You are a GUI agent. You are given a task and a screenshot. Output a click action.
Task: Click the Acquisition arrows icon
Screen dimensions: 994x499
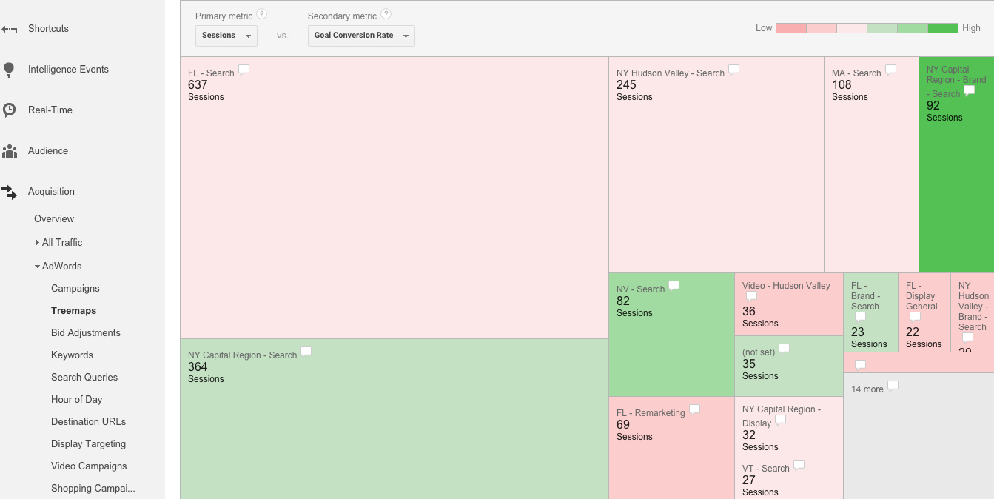[9, 192]
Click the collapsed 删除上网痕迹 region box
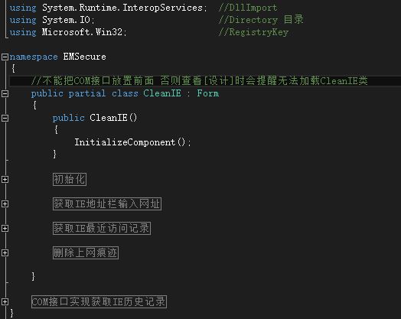The height and width of the screenshot is (319, 401). 86,253
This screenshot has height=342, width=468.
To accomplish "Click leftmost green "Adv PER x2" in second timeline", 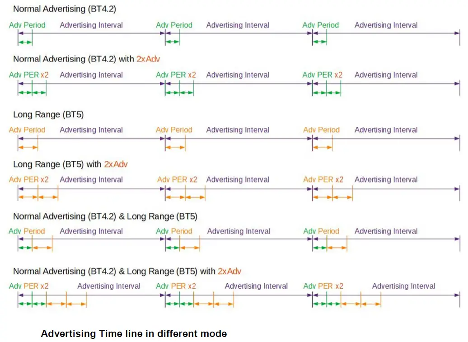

> [Directions]:
Every entry should be written out word for word, except for its pictures.

> [Task result]:
You are a GUI agent. You are given a task and a screenshot. Output a click action.
Task: Click the Acquisition arrows icon
Screen dimensions: 994x499
[9, 192]
Click the collapsed 删除上网痕迹 region box
The height and width of the screenshot is (319, 401). 86,253
This screenshot has height=342, width=468.
To accomplish "Click leftmost green "Adv PER x2" in second timeline", 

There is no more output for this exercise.